>> BEGIN EXTRACT

Because Durán and de Jesús both had reputations in New York City, where boxing-mad Latinos supported their countrymen as a matter of national pride, a matchup between them was inevitable. They met in a nontitle scrap on November 17, 1972, before a partisan crowd of 9,144. Less than three weeks earlier, de Jesús had scored a ten-round decision over journeyman Don McClendon in San Juan. Now, for $10,000, de Jesús was about to headline Madison Square Garden—still the fight capital of the world—against a rampaging lightweight with unlimited potential.
What was supposed to be a mere distraction from carousing turned into a nightmare for Durán within thirty seconds of the opening bell, when de Jesús landed a snapping right hand that stung him and followed up with a sweeping left hook that nailed Durán flush on the jaw. Stunned, Durán crashed to the mat for the first time in his career. When referee Arthur Mercante completed the mandatory eight-count, Durán dove into the fray again, but he could never claw his way back into the fight.

>> END EXTRACT
>> BEGIN SUPPLIED MATERIAL

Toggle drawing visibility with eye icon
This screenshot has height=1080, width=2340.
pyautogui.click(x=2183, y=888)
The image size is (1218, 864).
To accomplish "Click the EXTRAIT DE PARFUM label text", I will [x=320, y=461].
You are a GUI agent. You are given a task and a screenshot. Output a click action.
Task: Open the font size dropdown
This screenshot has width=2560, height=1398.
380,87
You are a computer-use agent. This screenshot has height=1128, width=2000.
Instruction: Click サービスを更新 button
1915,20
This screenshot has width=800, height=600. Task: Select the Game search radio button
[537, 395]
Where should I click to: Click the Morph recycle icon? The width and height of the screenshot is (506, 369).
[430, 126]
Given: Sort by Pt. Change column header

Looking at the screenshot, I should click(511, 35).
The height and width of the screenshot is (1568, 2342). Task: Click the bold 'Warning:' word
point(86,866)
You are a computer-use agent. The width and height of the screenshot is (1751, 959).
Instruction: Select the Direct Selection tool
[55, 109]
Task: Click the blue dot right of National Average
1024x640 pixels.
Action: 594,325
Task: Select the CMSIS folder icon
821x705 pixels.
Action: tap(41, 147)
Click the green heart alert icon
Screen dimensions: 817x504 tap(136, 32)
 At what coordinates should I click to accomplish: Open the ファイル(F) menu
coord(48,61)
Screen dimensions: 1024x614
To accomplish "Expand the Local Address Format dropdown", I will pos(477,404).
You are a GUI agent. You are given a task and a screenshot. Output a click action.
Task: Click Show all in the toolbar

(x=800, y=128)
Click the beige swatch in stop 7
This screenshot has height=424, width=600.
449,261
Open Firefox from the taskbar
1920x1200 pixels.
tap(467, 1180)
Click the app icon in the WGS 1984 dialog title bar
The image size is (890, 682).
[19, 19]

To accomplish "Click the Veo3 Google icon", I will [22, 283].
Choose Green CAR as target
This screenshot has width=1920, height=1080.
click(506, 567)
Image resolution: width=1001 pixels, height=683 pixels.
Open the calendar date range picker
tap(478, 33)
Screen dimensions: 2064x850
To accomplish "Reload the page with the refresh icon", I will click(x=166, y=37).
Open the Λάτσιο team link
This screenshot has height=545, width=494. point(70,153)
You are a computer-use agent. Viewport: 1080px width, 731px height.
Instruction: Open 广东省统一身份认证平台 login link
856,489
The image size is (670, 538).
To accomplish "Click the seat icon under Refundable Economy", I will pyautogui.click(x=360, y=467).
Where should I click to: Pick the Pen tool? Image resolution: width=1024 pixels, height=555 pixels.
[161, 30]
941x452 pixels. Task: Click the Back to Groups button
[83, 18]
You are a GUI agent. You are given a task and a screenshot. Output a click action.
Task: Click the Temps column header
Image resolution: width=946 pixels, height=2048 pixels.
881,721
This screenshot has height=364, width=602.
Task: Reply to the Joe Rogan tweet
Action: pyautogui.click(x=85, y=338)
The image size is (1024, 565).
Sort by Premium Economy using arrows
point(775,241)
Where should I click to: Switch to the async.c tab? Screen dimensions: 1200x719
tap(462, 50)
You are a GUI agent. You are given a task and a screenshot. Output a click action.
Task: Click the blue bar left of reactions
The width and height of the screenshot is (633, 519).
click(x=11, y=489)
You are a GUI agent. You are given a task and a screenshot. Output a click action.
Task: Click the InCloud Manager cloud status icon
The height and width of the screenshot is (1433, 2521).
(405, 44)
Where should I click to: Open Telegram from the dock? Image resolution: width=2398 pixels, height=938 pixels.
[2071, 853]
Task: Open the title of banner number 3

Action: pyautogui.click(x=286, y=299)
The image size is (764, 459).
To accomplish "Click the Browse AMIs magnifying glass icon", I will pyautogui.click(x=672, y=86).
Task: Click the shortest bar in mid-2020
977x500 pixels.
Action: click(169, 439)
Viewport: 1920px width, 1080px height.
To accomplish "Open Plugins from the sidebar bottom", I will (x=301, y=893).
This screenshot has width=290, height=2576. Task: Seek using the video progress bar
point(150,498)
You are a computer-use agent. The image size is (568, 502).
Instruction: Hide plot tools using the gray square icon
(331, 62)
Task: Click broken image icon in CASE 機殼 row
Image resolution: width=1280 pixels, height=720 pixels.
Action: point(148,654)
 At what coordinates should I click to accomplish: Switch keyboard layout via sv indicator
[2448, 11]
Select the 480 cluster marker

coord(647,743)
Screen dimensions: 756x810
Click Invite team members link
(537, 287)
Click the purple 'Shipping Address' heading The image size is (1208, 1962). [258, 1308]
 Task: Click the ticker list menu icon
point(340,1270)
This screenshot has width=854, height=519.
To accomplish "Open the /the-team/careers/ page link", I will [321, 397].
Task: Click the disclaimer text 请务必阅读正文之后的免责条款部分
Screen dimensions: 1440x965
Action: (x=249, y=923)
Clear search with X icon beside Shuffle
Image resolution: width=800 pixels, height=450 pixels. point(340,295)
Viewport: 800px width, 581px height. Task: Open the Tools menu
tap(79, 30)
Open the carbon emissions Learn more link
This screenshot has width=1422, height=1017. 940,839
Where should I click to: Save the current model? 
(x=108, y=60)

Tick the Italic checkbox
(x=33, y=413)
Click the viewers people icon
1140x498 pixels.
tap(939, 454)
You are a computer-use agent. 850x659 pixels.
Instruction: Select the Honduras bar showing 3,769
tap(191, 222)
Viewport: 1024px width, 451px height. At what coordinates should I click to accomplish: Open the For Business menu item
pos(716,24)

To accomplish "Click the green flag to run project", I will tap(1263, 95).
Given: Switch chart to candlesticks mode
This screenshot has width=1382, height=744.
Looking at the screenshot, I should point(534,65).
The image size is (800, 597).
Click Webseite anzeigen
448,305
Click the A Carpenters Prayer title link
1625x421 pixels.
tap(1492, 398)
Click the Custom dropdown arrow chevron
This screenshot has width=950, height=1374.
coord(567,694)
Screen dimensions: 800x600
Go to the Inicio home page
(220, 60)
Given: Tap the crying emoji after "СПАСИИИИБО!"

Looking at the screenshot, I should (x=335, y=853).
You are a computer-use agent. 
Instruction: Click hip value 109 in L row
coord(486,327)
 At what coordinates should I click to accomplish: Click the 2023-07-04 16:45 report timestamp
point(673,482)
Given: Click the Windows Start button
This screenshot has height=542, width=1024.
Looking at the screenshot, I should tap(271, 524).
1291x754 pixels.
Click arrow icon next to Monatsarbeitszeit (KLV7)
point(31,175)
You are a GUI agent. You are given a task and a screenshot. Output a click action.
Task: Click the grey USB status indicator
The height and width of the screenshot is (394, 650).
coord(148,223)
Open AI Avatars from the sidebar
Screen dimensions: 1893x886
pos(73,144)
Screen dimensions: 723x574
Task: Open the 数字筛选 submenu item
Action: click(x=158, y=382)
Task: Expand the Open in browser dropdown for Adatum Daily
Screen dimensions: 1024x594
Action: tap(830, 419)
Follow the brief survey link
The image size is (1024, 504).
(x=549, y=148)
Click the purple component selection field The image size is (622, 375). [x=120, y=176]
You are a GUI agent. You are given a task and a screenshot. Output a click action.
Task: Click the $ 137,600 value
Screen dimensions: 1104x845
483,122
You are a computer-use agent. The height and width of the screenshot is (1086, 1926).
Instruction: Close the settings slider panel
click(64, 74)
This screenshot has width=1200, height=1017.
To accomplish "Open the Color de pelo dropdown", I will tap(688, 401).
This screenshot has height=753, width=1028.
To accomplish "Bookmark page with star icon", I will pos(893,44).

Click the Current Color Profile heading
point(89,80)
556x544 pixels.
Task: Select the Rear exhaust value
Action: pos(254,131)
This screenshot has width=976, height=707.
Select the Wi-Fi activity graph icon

>> END SUPPLIED MATERIAL

## THINGS TO DO
1) Why does the fight account say a matchup between Durán and de Jesús was inevitable? Answer in one to three sentences.
2) Please repeat the fight account starting with "Because Durán and" and going on through "with unlimited potential.".

## RESULTS FOR EACH TASK
1) Both fighters had reputations in New York City. There, boxing-mad Latinos supported their countrymen as a matter of national pride.

2)
Because Durán and de Jesús both had reputations in New York City, where boxing-mad Latinos supported their countrymen as a matter of national pride, a matchup between them was inevitable. They met in a nontitle scrap on November 17, 1972, before a partisan crowd of 9,144. Less than three weeks earlier, de Jesús had scored a ten-round decision over journeyman Don McClendon in San Juan. Now, for $10,000, de Jesús was about to headline Madison Square Garden—still the fight capital of the world—against a rampaging lightweight with unlimited potential.